- **Task prompt**
Pick out the lines in the listing below that contain the word "right" and copy them.

- **Entries shown**
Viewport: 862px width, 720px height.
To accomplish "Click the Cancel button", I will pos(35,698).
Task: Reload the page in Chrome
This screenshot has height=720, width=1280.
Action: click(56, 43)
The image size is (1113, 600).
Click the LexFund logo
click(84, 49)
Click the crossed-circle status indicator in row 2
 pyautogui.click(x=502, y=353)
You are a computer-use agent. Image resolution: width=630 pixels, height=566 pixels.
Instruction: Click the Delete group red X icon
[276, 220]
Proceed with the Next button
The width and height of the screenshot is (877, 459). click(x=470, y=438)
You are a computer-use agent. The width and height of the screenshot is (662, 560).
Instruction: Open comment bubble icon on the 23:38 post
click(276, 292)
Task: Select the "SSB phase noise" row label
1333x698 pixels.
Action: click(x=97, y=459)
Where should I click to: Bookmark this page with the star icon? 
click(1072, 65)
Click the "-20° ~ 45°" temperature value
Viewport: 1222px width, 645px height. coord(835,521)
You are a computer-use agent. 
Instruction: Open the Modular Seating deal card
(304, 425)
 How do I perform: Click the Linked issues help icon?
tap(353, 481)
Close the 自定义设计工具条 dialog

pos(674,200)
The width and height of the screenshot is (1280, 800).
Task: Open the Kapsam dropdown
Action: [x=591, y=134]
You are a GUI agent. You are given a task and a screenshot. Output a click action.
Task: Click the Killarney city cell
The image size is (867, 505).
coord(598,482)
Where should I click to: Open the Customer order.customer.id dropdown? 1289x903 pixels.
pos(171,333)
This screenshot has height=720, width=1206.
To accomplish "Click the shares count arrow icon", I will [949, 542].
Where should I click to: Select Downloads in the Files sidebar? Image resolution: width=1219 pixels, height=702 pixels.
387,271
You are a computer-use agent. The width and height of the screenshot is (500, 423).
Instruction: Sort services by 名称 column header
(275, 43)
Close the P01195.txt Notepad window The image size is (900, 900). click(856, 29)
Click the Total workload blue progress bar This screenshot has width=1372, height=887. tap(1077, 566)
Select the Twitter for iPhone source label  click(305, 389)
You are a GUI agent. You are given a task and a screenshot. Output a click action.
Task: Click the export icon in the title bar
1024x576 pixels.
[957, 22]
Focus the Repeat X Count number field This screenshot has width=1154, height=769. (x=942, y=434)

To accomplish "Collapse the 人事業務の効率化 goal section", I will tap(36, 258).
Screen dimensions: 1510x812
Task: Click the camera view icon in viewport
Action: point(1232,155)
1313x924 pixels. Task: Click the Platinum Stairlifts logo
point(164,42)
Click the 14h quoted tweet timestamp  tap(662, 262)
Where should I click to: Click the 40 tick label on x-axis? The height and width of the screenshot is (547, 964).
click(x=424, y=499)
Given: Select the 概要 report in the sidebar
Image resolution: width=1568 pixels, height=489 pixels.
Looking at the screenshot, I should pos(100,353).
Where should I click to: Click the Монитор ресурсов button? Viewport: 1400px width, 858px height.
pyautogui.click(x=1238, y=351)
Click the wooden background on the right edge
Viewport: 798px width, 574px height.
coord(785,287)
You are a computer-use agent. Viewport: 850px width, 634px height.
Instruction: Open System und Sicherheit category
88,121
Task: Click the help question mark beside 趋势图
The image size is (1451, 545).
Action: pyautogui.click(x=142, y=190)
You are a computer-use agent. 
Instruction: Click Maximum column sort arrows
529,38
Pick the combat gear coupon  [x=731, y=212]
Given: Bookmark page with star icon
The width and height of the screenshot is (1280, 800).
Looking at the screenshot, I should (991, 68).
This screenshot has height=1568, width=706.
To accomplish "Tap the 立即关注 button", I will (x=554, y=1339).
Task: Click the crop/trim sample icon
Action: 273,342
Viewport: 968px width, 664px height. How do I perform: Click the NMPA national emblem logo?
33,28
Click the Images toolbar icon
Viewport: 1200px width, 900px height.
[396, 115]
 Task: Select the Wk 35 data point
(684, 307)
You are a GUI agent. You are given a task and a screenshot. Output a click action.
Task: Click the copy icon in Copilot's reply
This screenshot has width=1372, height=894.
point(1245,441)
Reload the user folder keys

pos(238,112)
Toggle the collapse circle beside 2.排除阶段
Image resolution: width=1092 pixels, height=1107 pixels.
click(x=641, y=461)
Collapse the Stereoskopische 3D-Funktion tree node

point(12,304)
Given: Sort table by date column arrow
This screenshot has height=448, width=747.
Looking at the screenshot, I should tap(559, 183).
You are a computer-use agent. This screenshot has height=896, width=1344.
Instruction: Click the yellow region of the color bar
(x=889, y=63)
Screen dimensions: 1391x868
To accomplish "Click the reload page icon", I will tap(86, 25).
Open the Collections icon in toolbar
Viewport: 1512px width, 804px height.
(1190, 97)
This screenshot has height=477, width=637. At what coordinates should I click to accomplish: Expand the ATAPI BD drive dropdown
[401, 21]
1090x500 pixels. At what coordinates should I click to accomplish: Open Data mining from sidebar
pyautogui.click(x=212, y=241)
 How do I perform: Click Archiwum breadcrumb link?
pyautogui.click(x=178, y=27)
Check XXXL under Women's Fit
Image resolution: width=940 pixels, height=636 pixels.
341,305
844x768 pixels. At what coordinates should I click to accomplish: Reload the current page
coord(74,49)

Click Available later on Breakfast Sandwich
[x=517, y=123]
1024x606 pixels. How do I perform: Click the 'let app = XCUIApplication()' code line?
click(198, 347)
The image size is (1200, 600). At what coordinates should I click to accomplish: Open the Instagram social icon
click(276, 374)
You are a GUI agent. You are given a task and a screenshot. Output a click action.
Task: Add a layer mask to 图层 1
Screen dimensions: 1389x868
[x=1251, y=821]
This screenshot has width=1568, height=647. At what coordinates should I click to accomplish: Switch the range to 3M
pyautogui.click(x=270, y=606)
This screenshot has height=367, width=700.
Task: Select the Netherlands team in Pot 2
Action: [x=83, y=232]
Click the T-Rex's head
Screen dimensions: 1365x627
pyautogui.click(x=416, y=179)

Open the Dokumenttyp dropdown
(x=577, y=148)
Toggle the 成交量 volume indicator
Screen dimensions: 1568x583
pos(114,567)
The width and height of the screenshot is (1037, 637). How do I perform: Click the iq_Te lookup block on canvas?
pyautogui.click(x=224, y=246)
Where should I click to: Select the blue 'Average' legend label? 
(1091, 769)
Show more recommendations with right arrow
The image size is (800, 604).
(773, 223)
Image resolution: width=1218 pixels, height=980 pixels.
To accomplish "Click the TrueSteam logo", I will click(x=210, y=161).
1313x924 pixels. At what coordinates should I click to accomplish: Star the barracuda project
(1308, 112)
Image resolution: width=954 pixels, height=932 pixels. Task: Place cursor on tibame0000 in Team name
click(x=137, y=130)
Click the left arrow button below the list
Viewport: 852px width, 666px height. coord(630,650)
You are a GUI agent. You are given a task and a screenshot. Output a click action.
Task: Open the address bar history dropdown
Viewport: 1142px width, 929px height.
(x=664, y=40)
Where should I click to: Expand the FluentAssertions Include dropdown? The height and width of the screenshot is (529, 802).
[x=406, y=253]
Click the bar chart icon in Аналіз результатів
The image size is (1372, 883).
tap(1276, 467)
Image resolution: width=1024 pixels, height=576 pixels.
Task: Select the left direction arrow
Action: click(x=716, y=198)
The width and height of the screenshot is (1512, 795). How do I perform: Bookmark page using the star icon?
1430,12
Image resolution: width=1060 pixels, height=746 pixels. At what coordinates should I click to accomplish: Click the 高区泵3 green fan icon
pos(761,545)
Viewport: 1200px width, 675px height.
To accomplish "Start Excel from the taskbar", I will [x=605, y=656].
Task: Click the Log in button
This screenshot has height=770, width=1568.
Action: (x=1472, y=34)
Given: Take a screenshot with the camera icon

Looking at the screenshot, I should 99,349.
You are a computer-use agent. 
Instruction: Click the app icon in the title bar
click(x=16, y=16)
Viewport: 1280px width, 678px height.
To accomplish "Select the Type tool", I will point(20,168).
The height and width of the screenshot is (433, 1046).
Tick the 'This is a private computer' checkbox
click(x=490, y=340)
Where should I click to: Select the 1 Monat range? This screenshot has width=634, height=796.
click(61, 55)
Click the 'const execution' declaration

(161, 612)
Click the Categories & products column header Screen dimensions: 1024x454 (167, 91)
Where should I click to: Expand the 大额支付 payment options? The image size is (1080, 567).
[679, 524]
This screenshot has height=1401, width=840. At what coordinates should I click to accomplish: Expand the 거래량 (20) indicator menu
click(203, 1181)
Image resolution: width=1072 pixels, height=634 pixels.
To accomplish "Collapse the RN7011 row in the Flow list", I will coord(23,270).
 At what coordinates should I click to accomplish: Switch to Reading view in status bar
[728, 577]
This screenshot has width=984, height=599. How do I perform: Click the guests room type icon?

- **Result of the exercise**
Click the wooden background on the right edge
Show more recommendations with right arrow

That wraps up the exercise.